EXTRACTED MATERIAL:
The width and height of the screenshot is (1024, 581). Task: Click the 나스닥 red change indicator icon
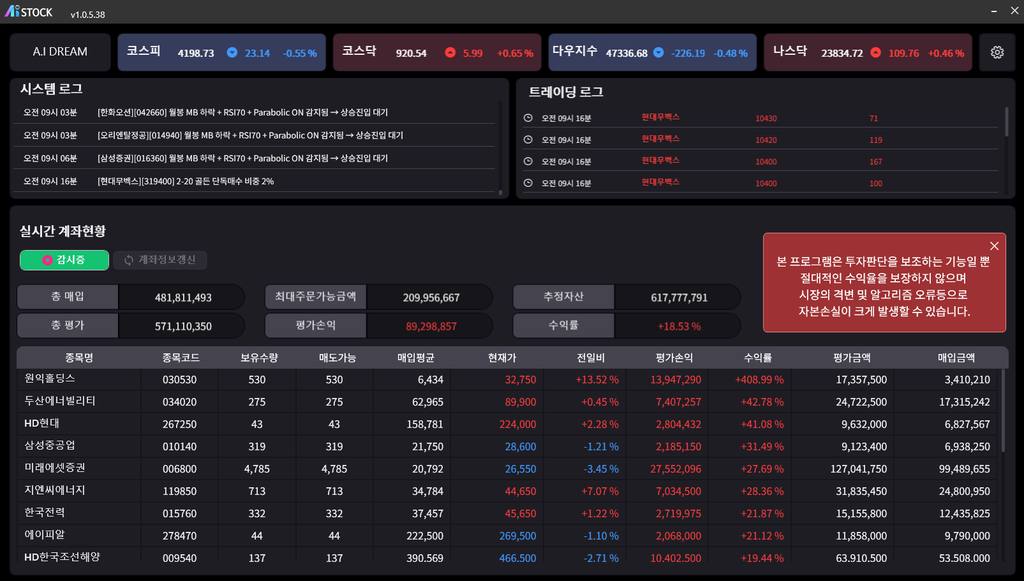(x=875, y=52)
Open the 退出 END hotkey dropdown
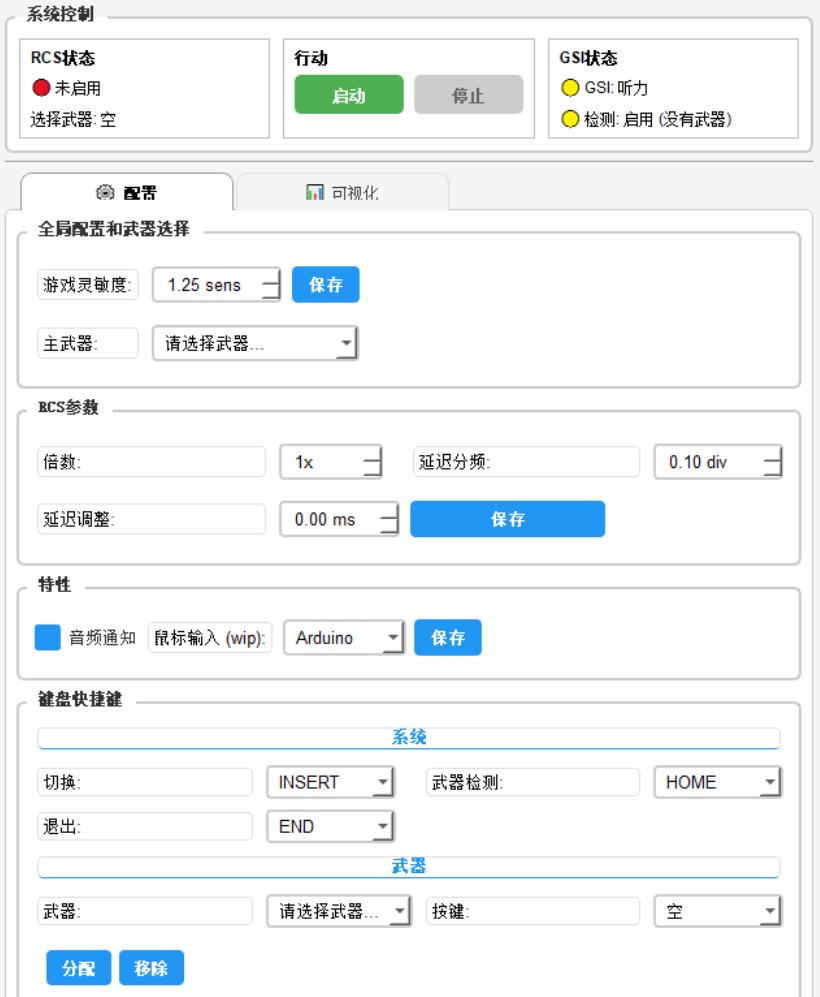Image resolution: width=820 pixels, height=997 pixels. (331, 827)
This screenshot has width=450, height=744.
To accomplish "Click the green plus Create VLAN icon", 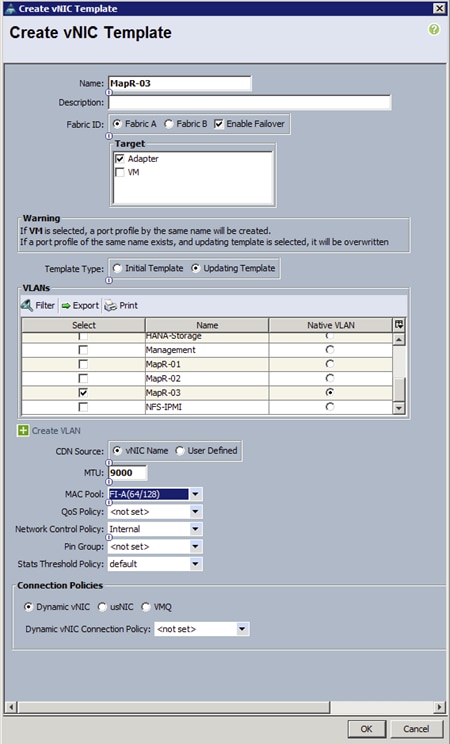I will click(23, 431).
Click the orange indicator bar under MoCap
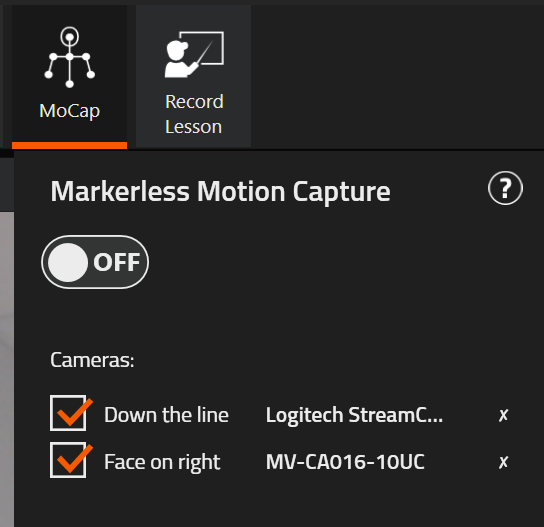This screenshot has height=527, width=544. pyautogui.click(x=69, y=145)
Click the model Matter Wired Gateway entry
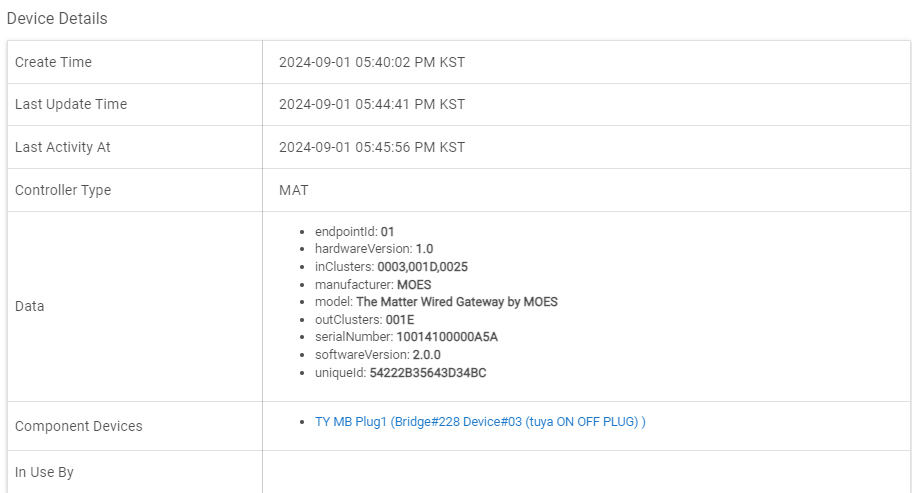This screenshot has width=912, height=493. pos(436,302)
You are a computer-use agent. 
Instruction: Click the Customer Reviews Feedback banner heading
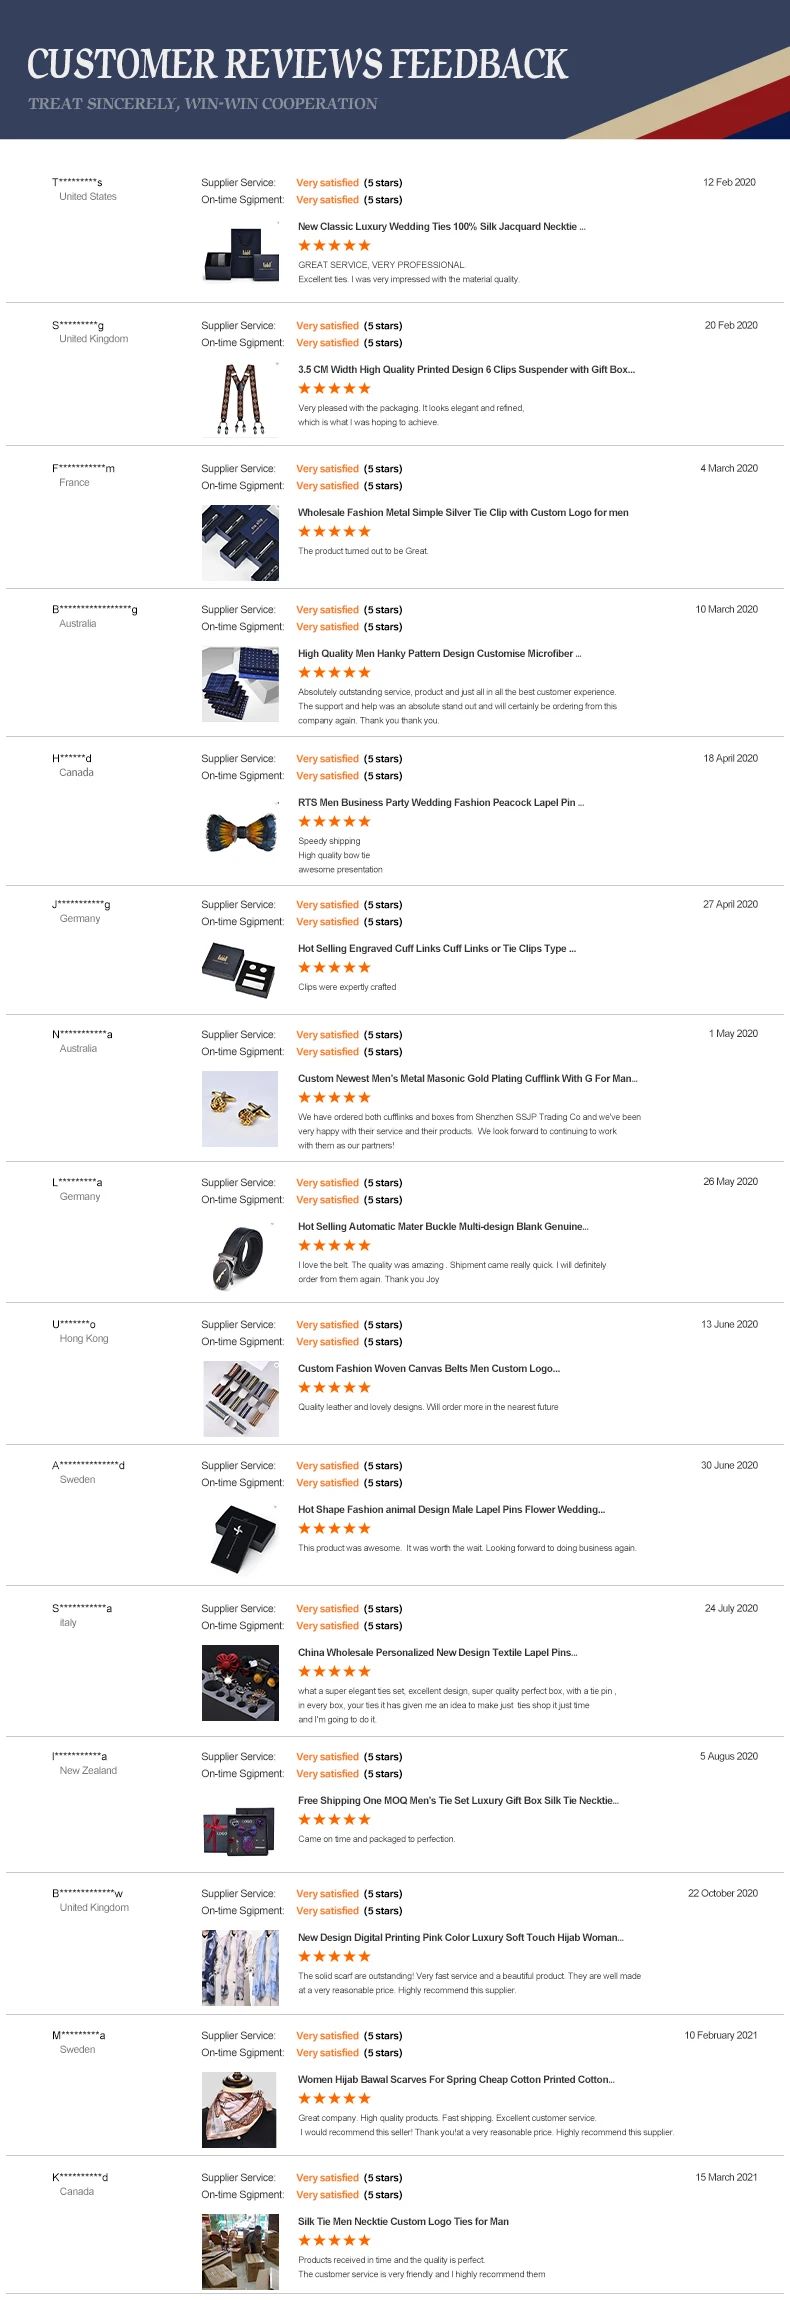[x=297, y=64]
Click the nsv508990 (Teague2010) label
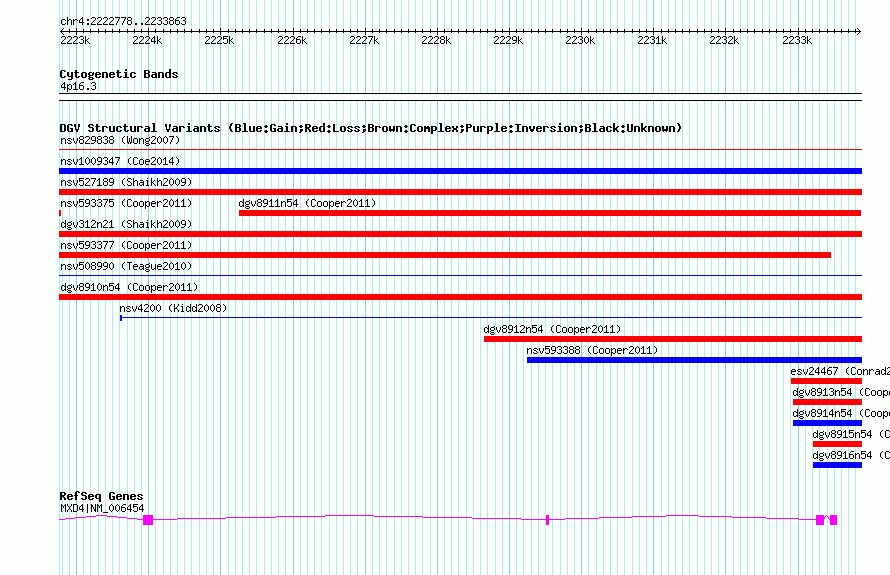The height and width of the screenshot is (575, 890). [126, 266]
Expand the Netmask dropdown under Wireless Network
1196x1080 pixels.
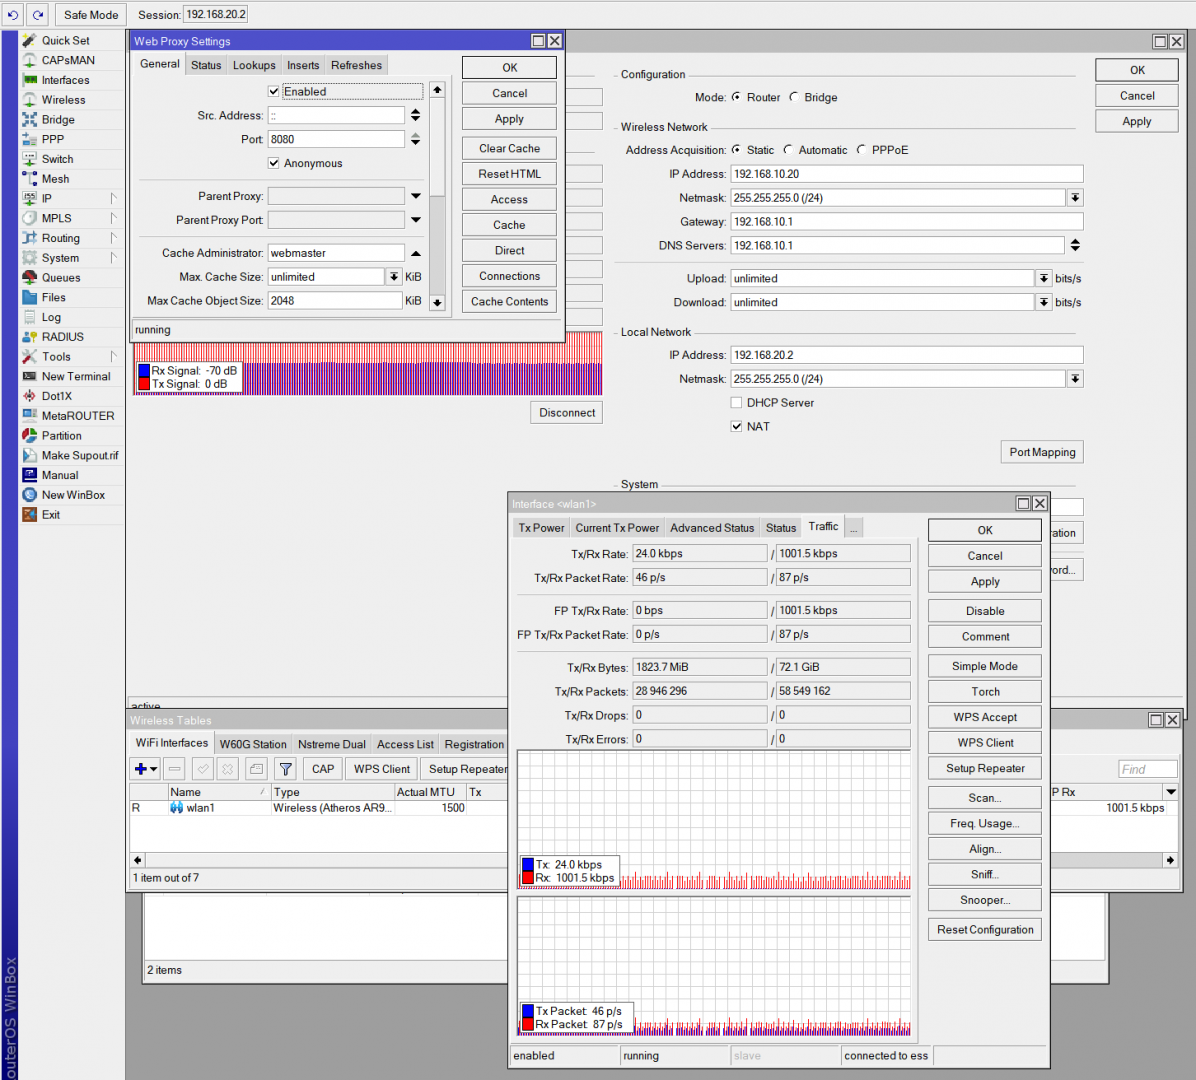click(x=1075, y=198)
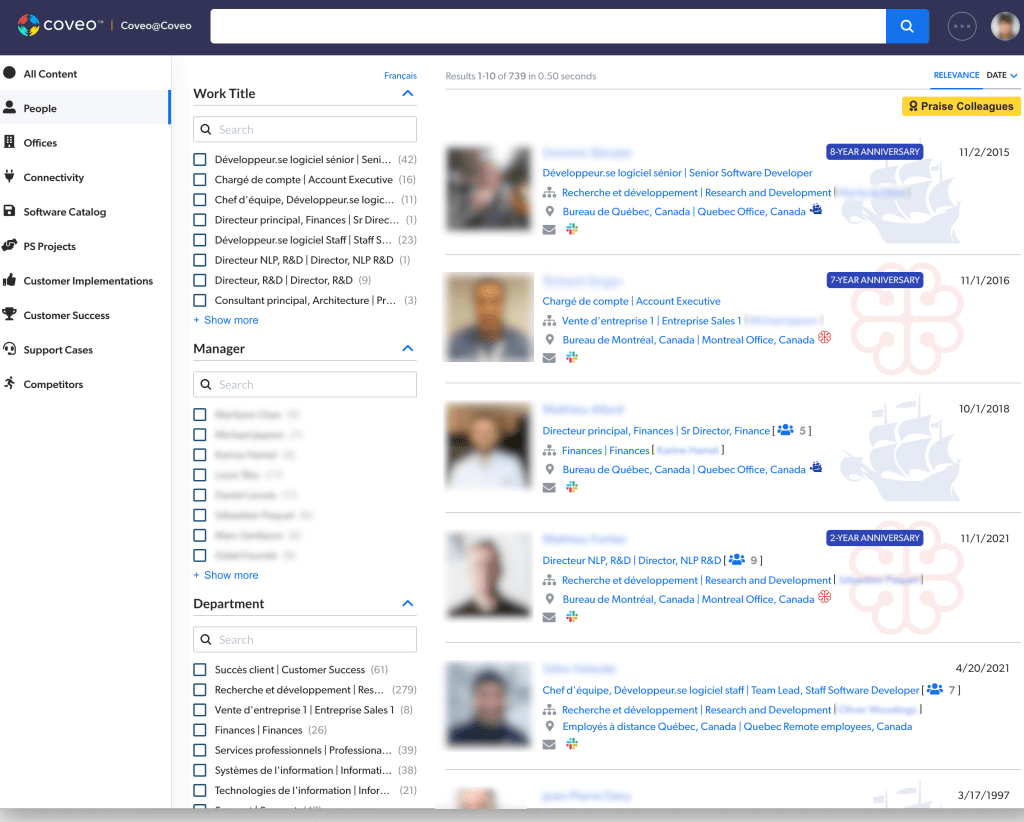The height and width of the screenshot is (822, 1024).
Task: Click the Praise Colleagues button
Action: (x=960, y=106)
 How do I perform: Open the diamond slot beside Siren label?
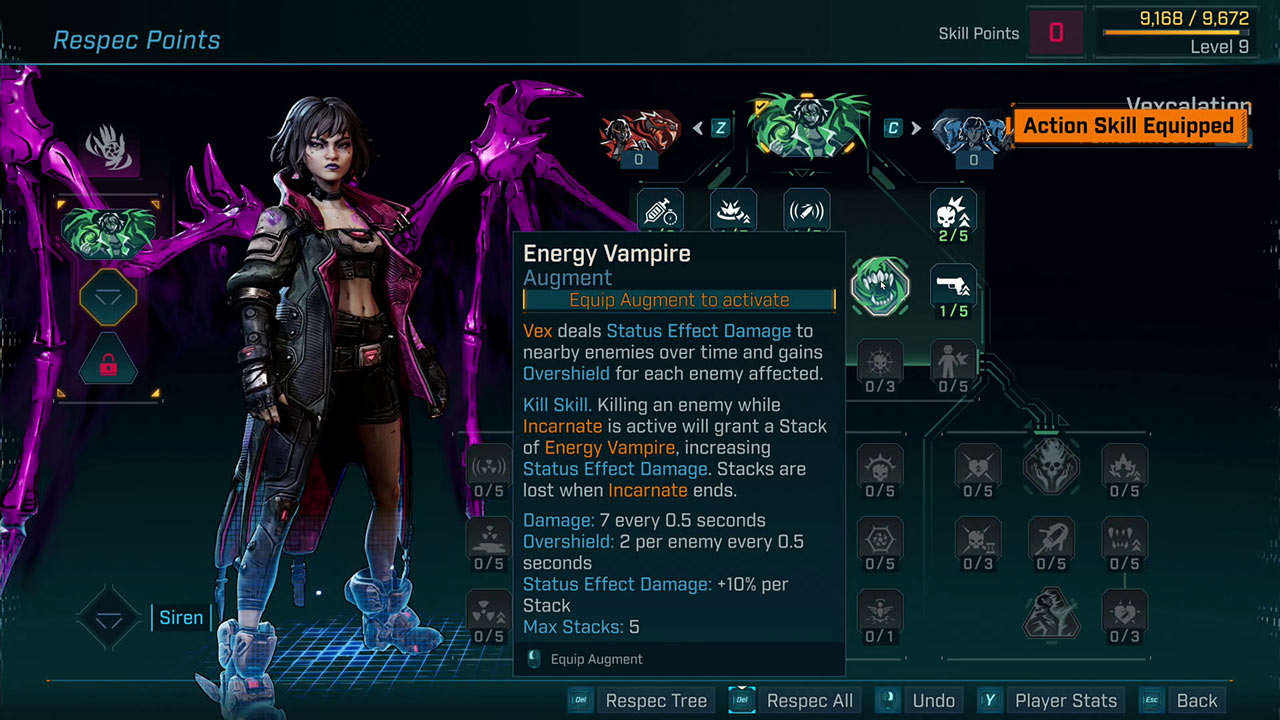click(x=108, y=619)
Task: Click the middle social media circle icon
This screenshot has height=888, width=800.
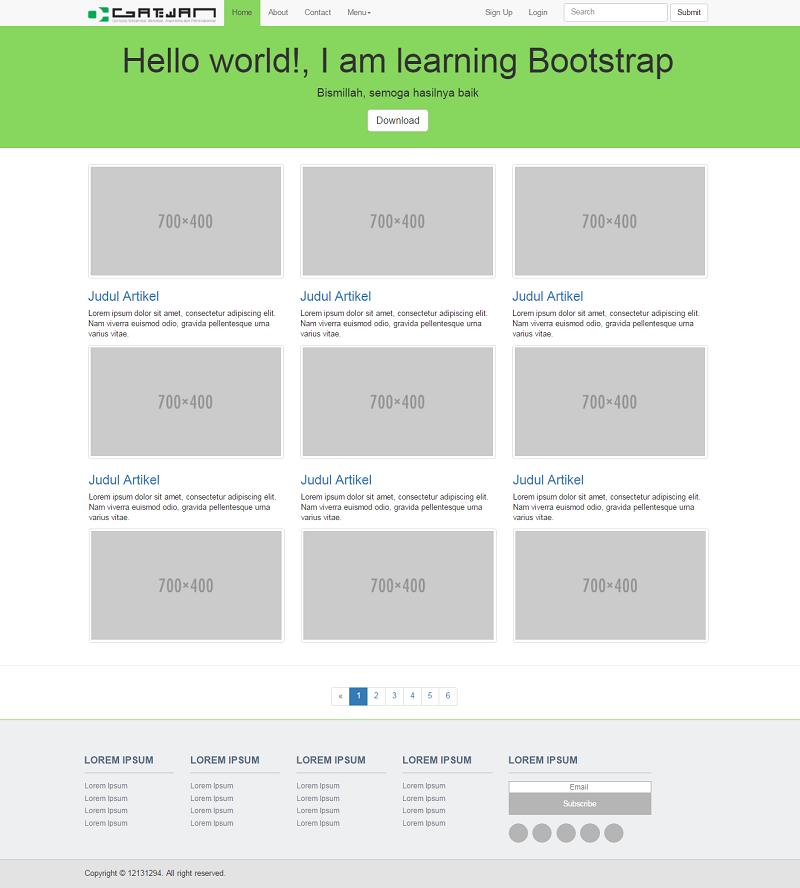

AIM OF THE TASK: From the line with "Click the model Matter Wired Gateway entry" to the final line of the entries above, reproduce each line exactly and nothing else; the pictures stay out.

COMPLETED EXERCISE:
Click the model Matter Wired Gateway entry
This screenshot has width=912, height=493. pos(436,302)
You are a computer-use agent. 
Instruction: Click the Customer Reviews Feedback banner heading
[x=297, y=64]
Click the nsv508990 (Teague2010) label
The height and width of the screenshot is (575, 890). [126, 266]
Expand the Netmask dropdown under Wireless Network
1196x1080 pixels.
click(x=1075, y=198)
The height and width of the screenshot is (822, 1024).
Task: Click the Praise Colleagues button
Action: (x=960, y=106)
 How do I perform: Open the diamond slot beside Siren label?
click(x=108, y=619)
Task: Click the middle social media circle icon
This screenshot has height=888, width=800.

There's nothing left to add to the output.